本作でジャッキーを演じるのは、『レオン』(94年)で子役としての鮮烈なデビューを飾り、『ブラックスワン』(10年)でアカデミー賞主演女優賞を受賞する(『シネマルーム26』22頁)等、今やハリウッドを代表する女優に成長したナタリー・ポートマン。彼女は本作で再びアカデミー賞主演女優賞にノミネートされたが、さてその結果は・・・?
◆ジョン・F・ケネディ大統領の当時の人気は高かったし、そのファーストレディたるジャッキーの人気も高かった。また、オバマ前大統領が大統領に就任した当時の人気も高かったし、その妻であるミッシェル・オバマ氏も高人気の下でファーストレディとしての役割を果たしていた。日本では、総理大臣夫人がファーストレディとして華々しく活躍することは珍しく、安倍晋三総理の妻、昭恵夫人はその例外だが、その彼女は現在、森友学園問題で大きな問題を引き起こしている。

**記録データ**
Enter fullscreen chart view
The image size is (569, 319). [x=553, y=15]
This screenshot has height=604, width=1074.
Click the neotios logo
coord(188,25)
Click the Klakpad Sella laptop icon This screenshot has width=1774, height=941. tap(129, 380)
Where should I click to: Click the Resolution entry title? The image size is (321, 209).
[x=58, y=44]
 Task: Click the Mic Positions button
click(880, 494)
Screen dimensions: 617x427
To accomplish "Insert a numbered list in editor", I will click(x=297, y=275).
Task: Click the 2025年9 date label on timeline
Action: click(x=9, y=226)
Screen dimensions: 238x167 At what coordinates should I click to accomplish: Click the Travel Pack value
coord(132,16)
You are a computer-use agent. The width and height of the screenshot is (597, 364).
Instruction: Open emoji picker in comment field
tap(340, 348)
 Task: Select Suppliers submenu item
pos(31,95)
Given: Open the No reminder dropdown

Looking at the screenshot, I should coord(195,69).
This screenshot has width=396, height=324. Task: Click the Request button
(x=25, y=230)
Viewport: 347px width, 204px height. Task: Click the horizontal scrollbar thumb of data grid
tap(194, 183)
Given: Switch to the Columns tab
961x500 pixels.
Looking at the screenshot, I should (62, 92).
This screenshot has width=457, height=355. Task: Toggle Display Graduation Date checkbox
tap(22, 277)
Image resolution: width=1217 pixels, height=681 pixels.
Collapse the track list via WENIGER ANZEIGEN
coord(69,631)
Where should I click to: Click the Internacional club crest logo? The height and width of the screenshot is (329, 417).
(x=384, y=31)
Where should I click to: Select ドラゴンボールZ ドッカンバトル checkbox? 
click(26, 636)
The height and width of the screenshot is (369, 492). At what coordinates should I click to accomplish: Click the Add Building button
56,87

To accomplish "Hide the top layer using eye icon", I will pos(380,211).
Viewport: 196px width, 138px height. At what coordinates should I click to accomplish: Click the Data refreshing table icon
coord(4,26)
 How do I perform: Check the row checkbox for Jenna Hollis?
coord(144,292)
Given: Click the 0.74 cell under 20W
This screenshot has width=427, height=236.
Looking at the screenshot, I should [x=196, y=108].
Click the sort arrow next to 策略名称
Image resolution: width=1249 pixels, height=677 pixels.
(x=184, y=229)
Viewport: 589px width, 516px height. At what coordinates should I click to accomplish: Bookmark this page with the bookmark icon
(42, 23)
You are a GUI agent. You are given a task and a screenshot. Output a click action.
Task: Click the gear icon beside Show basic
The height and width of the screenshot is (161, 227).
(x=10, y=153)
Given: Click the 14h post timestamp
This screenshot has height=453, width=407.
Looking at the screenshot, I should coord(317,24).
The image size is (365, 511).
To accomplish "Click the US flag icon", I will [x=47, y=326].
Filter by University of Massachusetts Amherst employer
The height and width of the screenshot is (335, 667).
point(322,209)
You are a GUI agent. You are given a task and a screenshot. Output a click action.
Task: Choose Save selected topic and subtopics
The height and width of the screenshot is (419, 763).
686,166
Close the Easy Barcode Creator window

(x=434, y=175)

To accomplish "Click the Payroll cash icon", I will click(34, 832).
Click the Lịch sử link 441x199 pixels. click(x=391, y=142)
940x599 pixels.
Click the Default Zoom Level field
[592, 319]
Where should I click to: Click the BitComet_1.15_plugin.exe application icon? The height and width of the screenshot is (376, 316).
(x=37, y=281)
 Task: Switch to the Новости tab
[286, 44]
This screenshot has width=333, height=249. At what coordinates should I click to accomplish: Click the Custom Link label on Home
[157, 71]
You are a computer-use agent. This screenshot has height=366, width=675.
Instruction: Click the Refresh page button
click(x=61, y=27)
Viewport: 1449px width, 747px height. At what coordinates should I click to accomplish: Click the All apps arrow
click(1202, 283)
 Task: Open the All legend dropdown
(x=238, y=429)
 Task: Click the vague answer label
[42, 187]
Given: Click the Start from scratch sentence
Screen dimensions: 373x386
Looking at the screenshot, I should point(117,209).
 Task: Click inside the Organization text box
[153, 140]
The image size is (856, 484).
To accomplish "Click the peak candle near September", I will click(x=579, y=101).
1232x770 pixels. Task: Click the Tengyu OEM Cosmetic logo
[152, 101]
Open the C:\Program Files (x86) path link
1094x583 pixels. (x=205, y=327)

**やること**
**1.** 本文では、ナタリー・ポートマンが子役としてデビューした作品は何だとされていますか。
**2.** 次の(a)〜(c)が本文の内容と合っているかどうか、それぞれ「はい」か「いいえ」で答え、決め手となる本文の言葉をそのまま引用してください。
(a) ナタリー・ポートマンは『ブラックスワン』でアカデミー賞主演女優賞を受賞した。
(b) 日本では、総理大臣夫人がファーストレディとして華々しく活躍することがよくある。
(c) ジョン・F・ケネディ大統領の当時の人気は低かった。

**答え**
**1.** 『レオン』(94年)

**2.**
(a) はい。「『ブラックスワン』(10年)でアカデミー賞主演女優賞を受賞する」
(b) いいえ。「総理大臣夫人がファーストレディとして華々しく活躍することは珍しく」
(c) いいえ。「ジョン・F・ケネディ大統領の当時の人気は高かった」